I don't think anyone, wanting to expose what they thought to be truly abhorrent behavior, would "(bother) to check with" the person they were trying to expose. (By "behavior," I am accusing Mr. More of writing what I consider to be a truly disgusting article, nothing more.) If everyone wanting to write an expose, checked with the person they were writing about, first, there would probably be a lot of disappearing evidence!

As for the "false headline" Mr. More accuses me of, even I felt uncomfortable with my use of the word "promotes," which is why I changed the title, not long after writing it. However, to be honest, the word I was searching for, but could not come up with at the time, was "endorses," (which probably paints just as ugly of a picture). Whether Mr. More likes it, or not, his article did read as an endorsement of pedophilia.

STILL, I had a bad taste in my mouth, after writing about him, with the nagging thought that I don't know him, in the back of my mind, and was thinking of, at least, toning down what I had written. The situation for me was compounded, when Mr. More's wife threatened me with litigation, (I don't respond well, to threats), and indicated the purpose of the article was Mr. More's "attempt to offer fair and just 'discussion' between those who have a mental illness and the law," something I found insulting to my intelligence.

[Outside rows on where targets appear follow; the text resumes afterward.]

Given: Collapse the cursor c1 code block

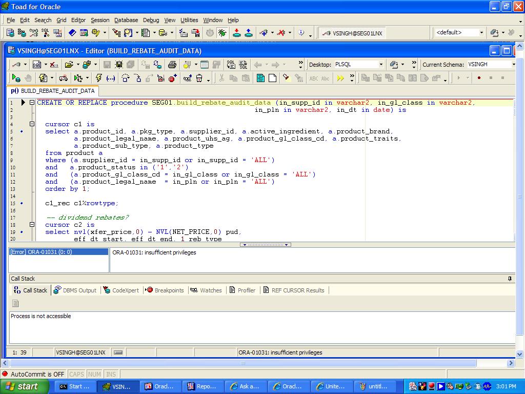Looking at the screenshot, I should tap(32, 124).
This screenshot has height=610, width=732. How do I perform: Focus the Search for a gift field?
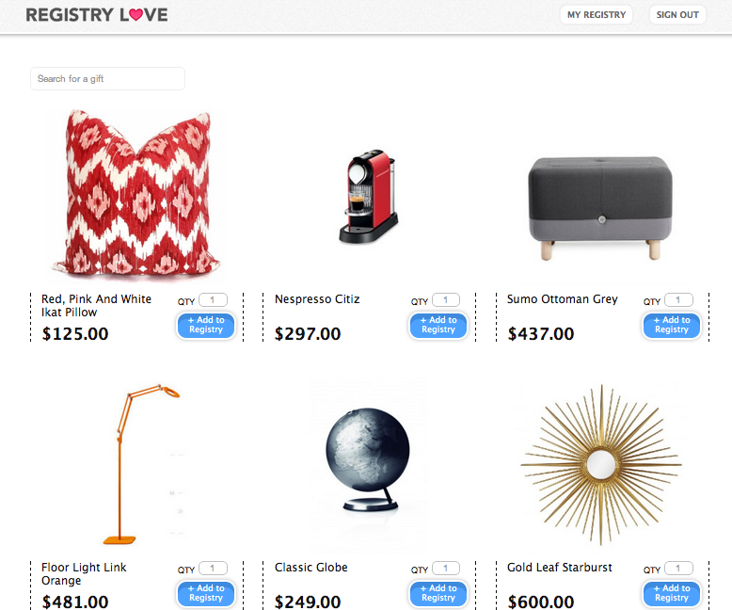[x=107, y=78]
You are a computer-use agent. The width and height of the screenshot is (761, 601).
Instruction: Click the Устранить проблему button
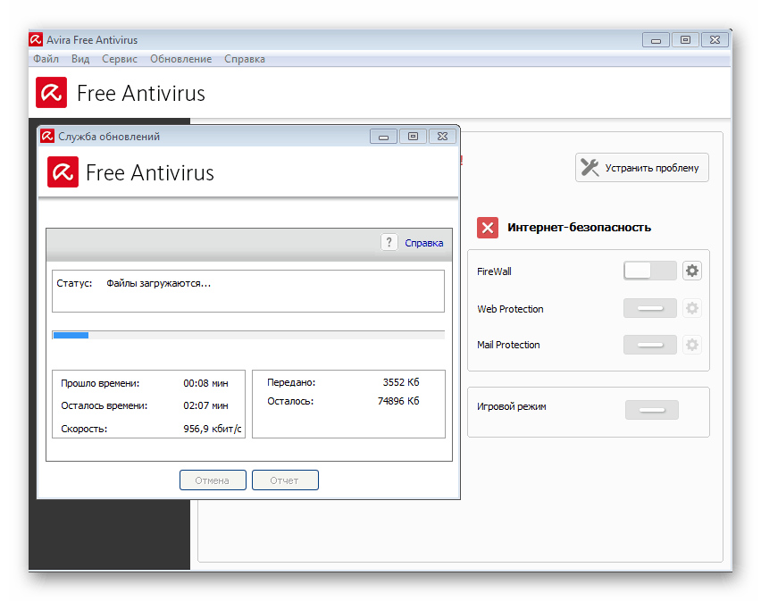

So, now, here we are...with Mr. More asking, "Why didn't Ms. Maxim just check with me?" and me asking "Why didn't Mr. More just send me an email, saying, "Hey, did you bother to note I was just a kid, when I wrote that garbage? Please let me explain."

I'm not sure what to do. I WANT to believe him, but I'm not sure Mr. More is telling the truth about his change of heart, regarding coercion and the age of consent. It's hard for me to consider an about-face on something as extreme as that, because I sincerely believe I have the same fundamental values, now, as I had when I was a teenager. Also, it's hard for me to believe anything that comes from someone connected to cryonics organizations, when there have been so many lies. On the other hand, Mr. More WAS incredibly young when he wrote the article, and some people REALLY DO change, over time, and we all make mistakes. On top of that, Mr. More seems to like attention, (though he may be changing his mind about that), and I think it's entirely possible he WAS just trying to get attention, when he wrote that article, as a very young man. I'm willing to give him the benefit of the doubt, but I don't like removing things from my blog, (especially when people have threatened me with litigation). If Mr. More follows through with re-publishing the article, with an explanation of how his opinions have changed over time, I will seriously consider replacing what I wrote on my blog, with simply a link to his new piece, and maybe a brief comment.

Mr. More doesn't know how disappointed I was, to read his article. He and I have probably jumped to conclusions about one another, and at least one of us (him) has probably been told a lot of lies about the other. It's a sad situation, really, considering my background and (what should be) his goals, for Alcor.

Now, I had better click "Publish Post," before I change my mind. I'm still uncertain about this situation, and I'm not looking forward to "catching it from both sides," (supporters, and enemies, alike, for this post).